Lo strategist di Anthilia ha fatto notare comunque che, “dopo la chiusura USA l’S&P 500 ha recuperato un terzo delle perdite”.
In sintesi, “la ‘buy the dip’ culture è dura a morire. Certo è che tra variante Omicron, inflazione e Fed finalmente uscita dal torpore, di ostacoli per l’azionario Usa ne sono saltati fuori di recente. E c’è poi la questione shutdown e debt ceiling, ereditata da settembre, che deve necessariamente trovare soluzione. E nonostante ciò gli indici indugiano ancora a poco più del 3% dai massimi. Sembra onestamente presto per chiamare la fine di questa fase volatile”.
E sembra che la volatilità sia una parola destinata a caratterizzare i mercati anche nelle sedute a venire. Lo conferma una nota di ING che, nel commentare le dichiarazioni di Powell, mette in evidenza che “la volatilità del forex dei paesi del G7 viaggia sui massimi” e come non sia difficile capire il motivo.
“Nell’ultima settimana – si legge nel commento – la notizia relativa alla variante Omicron ha immesso un nuovo premio sul rischio nei mercati globali degli asset. E tuttavia ieri, gli investitori hanno letto una serie di dichiarazioni hawkish arrivate dal presidente della Fed Powell, incluso il commento secondo cui sarebbe arrivato il momento di ritirare la descrizione ‘transitoria’ dell’inflazione “. Non solo: Powell ha per l’appunto fatto capire che “potrebbe essere appropriato concludere il tapering qualche mese prima”.
ING fa notare la reazione della curva dei rendimenti Usa che, nel tratto compreso tra la scadenza dei Treasuries a 2 e 10 anni, si è appiattita di ben 14 punti base, in reazione alla vierw secondo cui la Fed di Powell continuerà ad andare avanti nel suo piano di politica monetaria più restrittiva, senza pensare all’eventuale impatto che Omicron potrebbe avere sulla crescita.

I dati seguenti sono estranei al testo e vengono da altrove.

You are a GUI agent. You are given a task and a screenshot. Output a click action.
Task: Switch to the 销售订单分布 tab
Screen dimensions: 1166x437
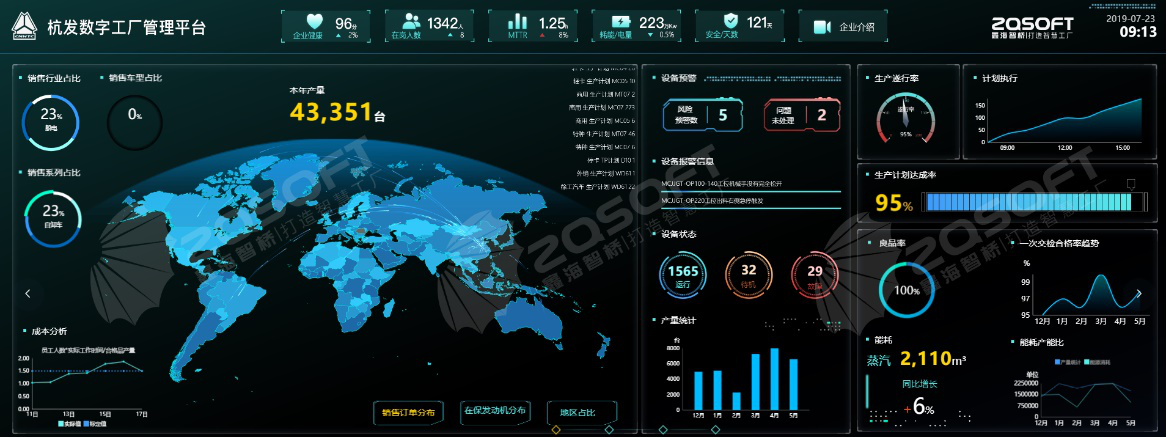click(x=410, y=412)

Ad accelerare, stando a quanto emerge da un articolo di Bloomberg, è stata anche la volatilità dei bond, anch’essi stretti tra il fattore Omicron – che di per sé dovrebbe, alimentando i timori sulla solidità della ripresa post-Covid, esercitare una pressione ribassista sui rendimenti – e una Fed più determinata a concludere la parentesi del tapering, propedeutica al rialzo dei tassi che i mercati certo paventano, dopo essere stati sorretti dall’iniezione di liquidità record dell’ultimo anno e mezzo – fattore che di per sé dovrebbe esercitare una pressione rialzista sui rendimenti.
A conferma della volatilità, l’articolo segnala il trend dei futures sull’euro-dollaro con scadenza nel giugno del 2022, parametro “che può essere utilizzato come una scommessa sulle politiche della Fed, che ha assistito a un balzo storico della volatilià in un periodo di cinque giorni al record in più di un anno, e a fronte della sua media a 50 giorni che continua ad avanzare dalla metà di settembre.
Non solo: l’indice ICE BofA MOVE, che misura la volatilità implicita del mercato dei Treasuries nei 30 giorni successivi, è volato al record dal sell off del periodo iniziale della pandemia, avvenuto nel marzo del 2020.